***** Dataset *****

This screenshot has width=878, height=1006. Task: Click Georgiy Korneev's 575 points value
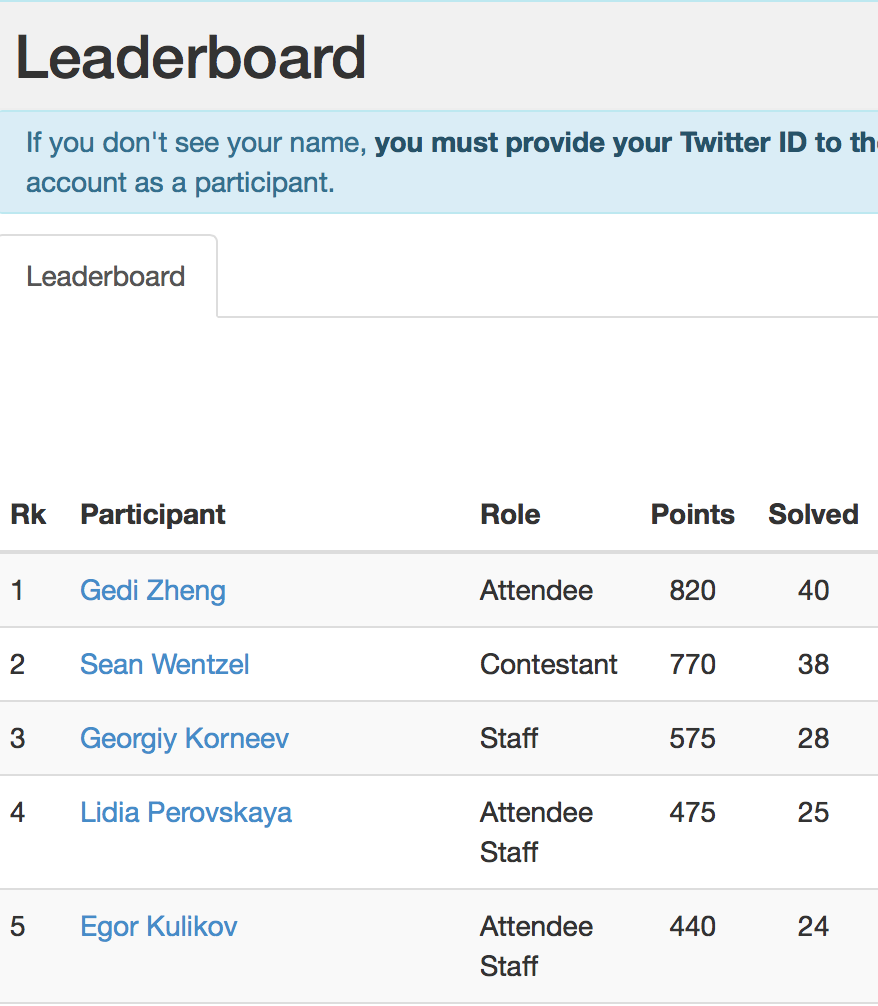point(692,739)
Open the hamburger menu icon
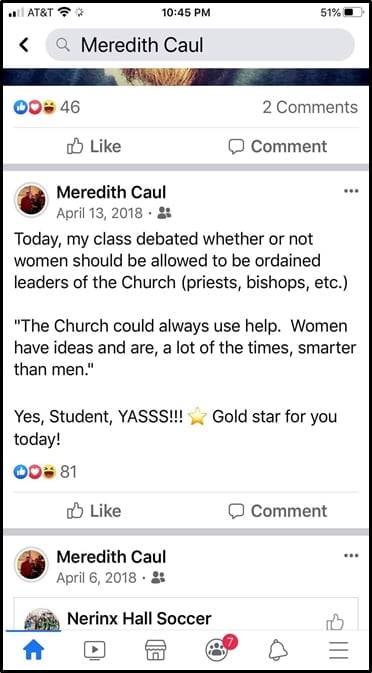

*****
***** Dataset *****

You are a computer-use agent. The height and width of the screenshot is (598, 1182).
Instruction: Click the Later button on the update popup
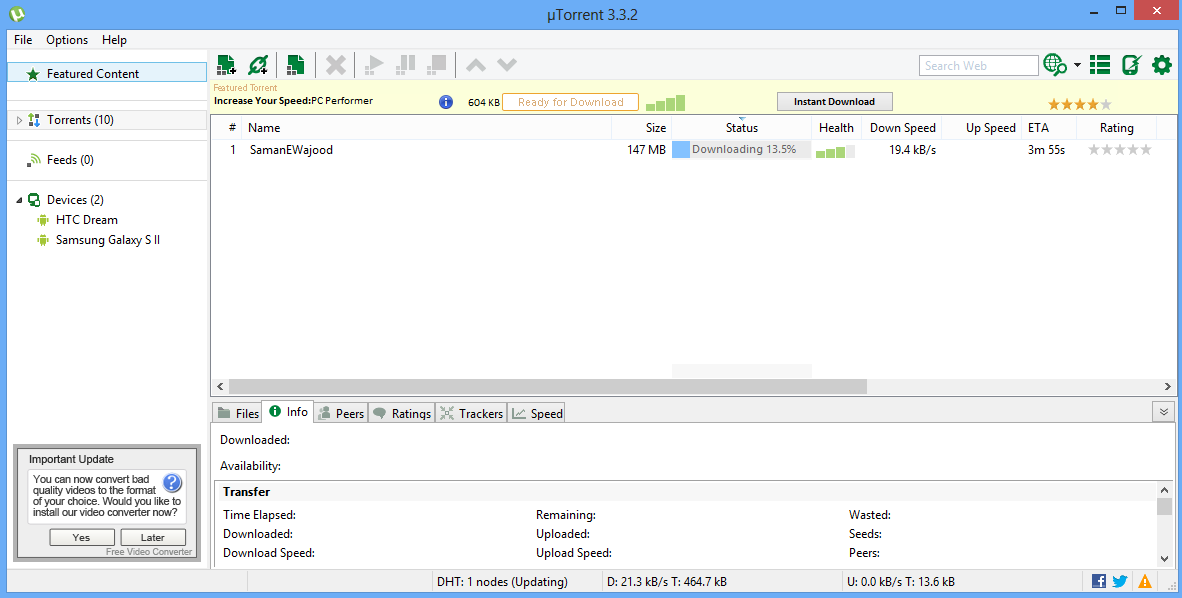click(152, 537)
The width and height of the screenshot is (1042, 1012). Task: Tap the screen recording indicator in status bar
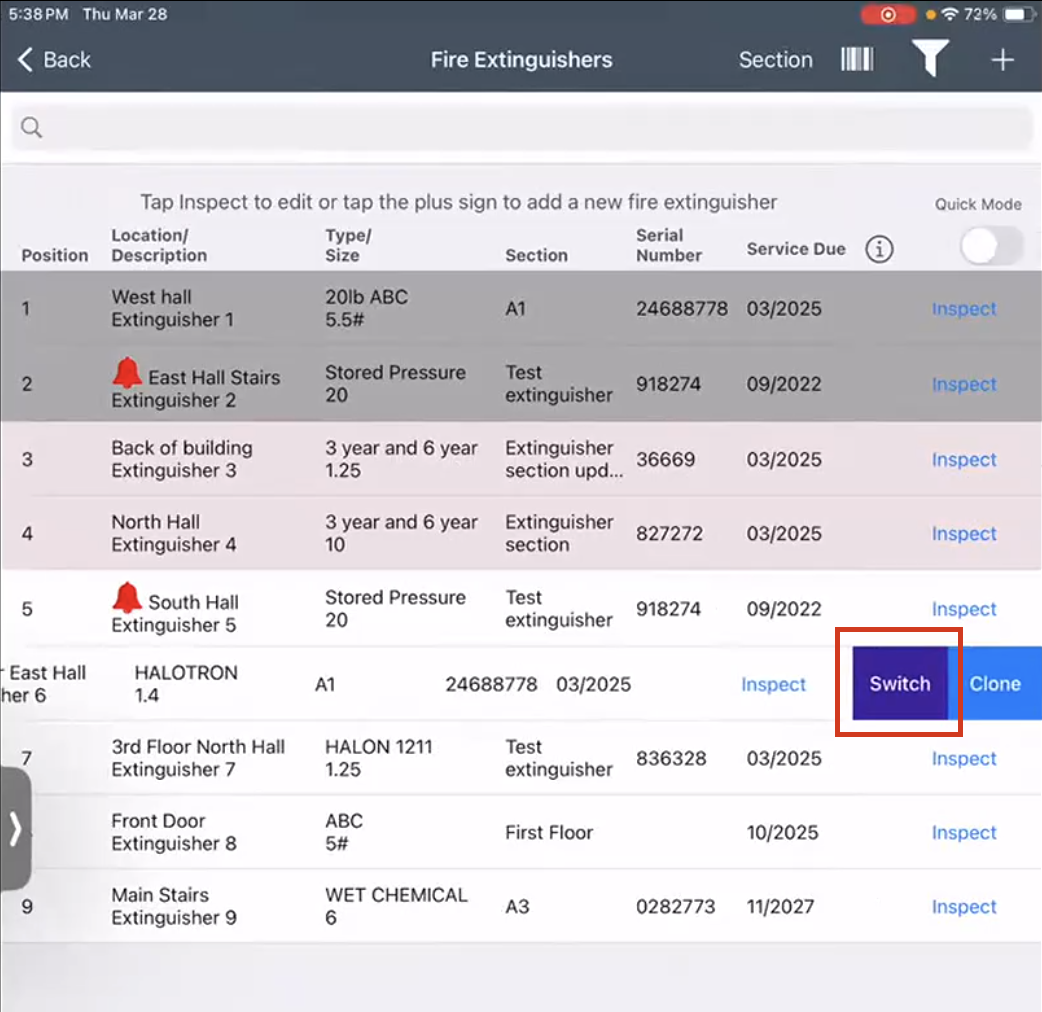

*****

▶ [What you should do]: From the records above, copy only the lines running from the line holding "This screenshot has" through the line holding "Open the hamburger menu icon", with no pictures.

▶ [Reply]:
This screenshot has width=878, height=1006. Task: Click Georgiy Korneev's 575 points value
point(692,739)
Open the hamburger menu icon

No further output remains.